O presidente Luiz Inácio Lula da Silva sancionou nesta quinta-feira (10) o Projeto de Lei de Conversão (PLV) nº 13/2026, que modifica a tributação das compras internacionais e põe fim à cobrança conhecida como “taxa das blusinhas”.
Com a nova legislação, deixa de ser cobrado o Imposto de Importação de 20% sobre compras de até US$ 50 realizadas no exterior. A lei também mantém o regime simplificado de tributação para mercadorias importadas por remessa postal ou encomenda internacional de até US$ 3 mil por remessa.

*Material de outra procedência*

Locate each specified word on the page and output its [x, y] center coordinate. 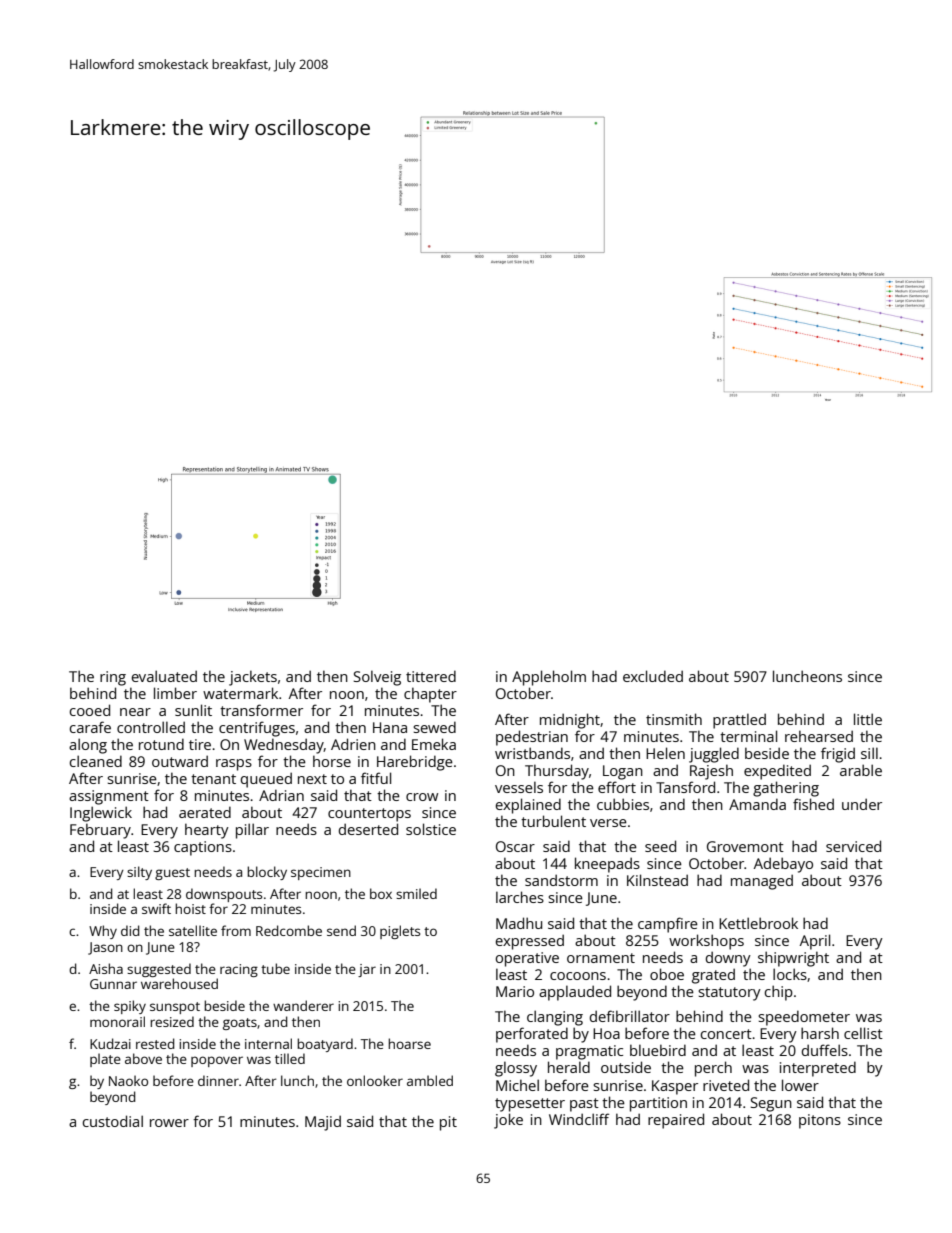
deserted [368, 829]
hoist [190, 908]
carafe [90, 727]
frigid [838, 755]
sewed [434, 727]
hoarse [409, 1043]
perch [713, 1069]
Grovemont [745, 846]
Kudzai [110, 1043]
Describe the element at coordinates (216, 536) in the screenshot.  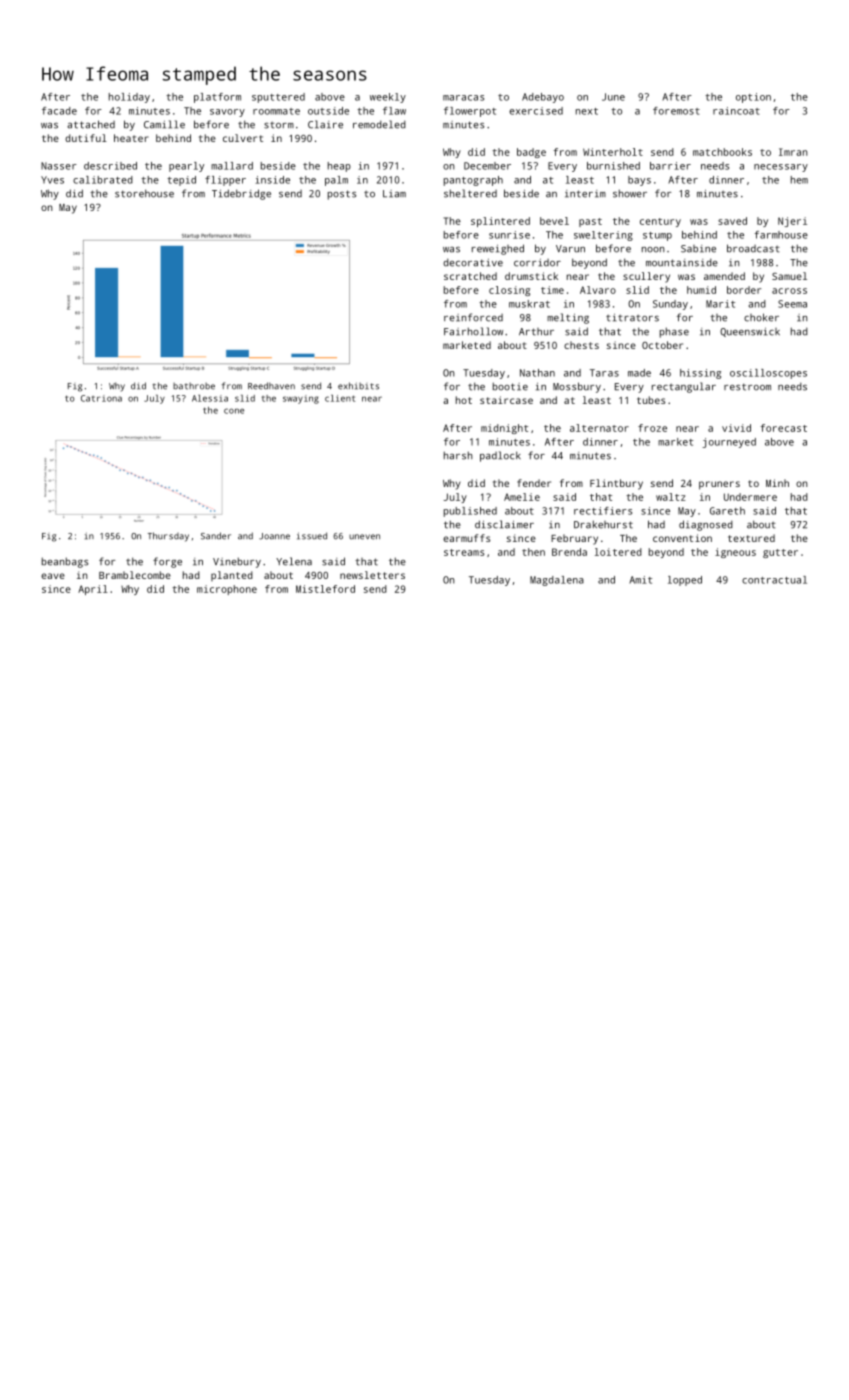
I see `Sander` at that location.
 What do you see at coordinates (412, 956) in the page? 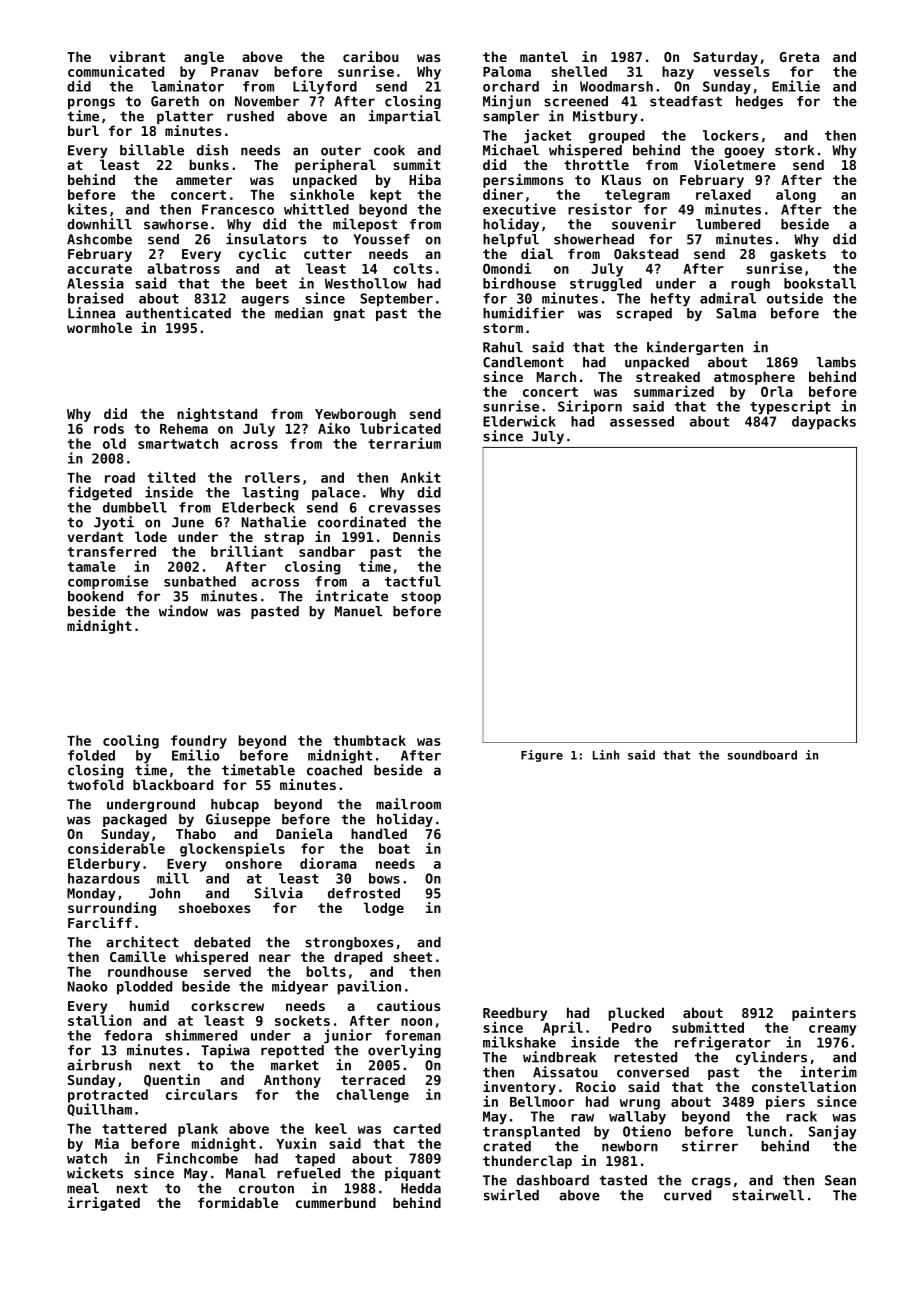
I see `sheet` at bounding box center [412, 956].
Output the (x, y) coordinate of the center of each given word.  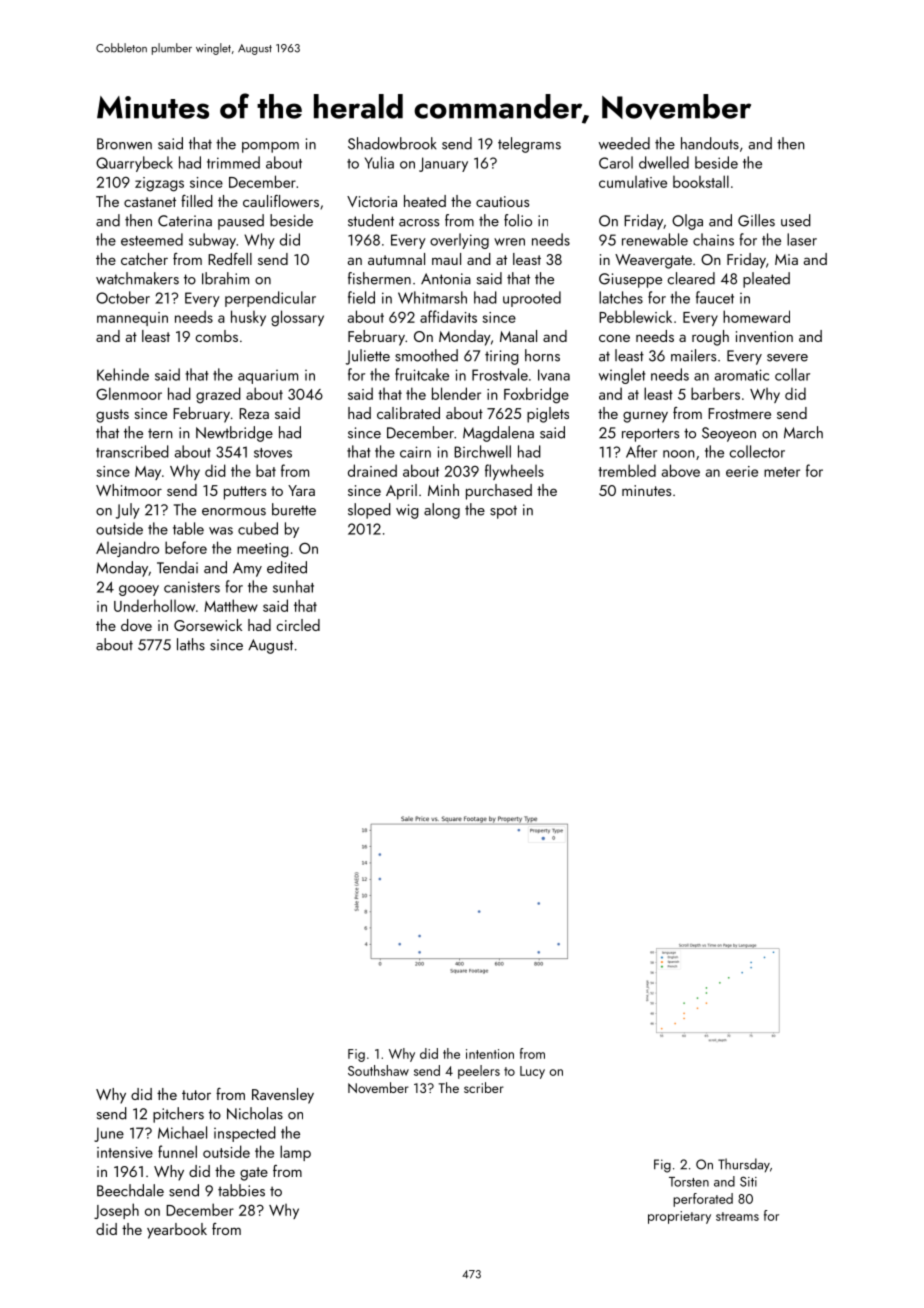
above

A mudança afeta diretamente consumidores que compram em plataformas internacionais. A legislação, porém, não significa necessariamente que todas as compras de até US$ 50 ficarão livres de qualquer tributação, já que outros impostos eventualmente aplicáveis às operações, como tributos estaduais, não são eliminados pela medida.
A nova legislação dá ao ministro da Fazenda competência para modificar as alíquotas do Imposto de Importação aplicadas às remessas internacionais.
Também será possível estabelecer tratamentos tributários diferentes de acordo com a modalidade utilizada para a importação e com a participação das plataformas no programa de conformidade da Receita Federal.
Outra mudança envolve a cotação do dólar. Nas compras realizadas por meio de plataformas habilitadas no programa, a nacionalização da mercadoria poderá considerar a taxa de câmbio vigente na data da compra, aumentando a previsibilidade sobre o custo final da encomenda.
O Executivo também poderá estabelecer limites para quantidade e frequência das compras, além de mecanismos destinados a impedir o fracionamento artificial de encomendas para obtenção de benefícios tributários. As regras poderão ainda restringir o uso do regime simplificado para operações destinadas à revenda.
A lei estabelece tratamento diferenciado para determinados medicamentos importados por pacientes.
Para se enquadrar no regime especial, o produto deverá, entre outros requisitos, ser acabado, não possuir similar nacional, ter classificação reconhecida pela Anvisa, ser importado por pessoa física para uso próprio e individual e ser destinado ao tratamento de doenças raras ou negligenciadas.
O Ministério da Fazenda deverá monitorar os efeitos econômicos das novas regras em intervalos de, no máximo, seis meses.
As avaliações deverão considerar fatores como emprego e renda, competitividade da indústria e do varejo brasileiro, preços ao consumidor, quantidade e valor das importações e arrecadação federal e estadual.
O Congresso Nacional também terá participação no acompanhamento. Até 30 de abril de cada ano, o Legislativo deverá apresentar relatório sobre os impactos econômicos e fiscais do regime, incluindo seus efeitos sobre a indústria, o comércio e a arrecadação.
Com a sanção, a cobrança federal de 20% que ficou conhecida como “taxa das blusinhas” deixa de incidir sobre as compras internacionais de até US$ 50, enquanto o governo passa a contar com novos mecanismos para acompanhar e ajustar o regime de importação simplificada.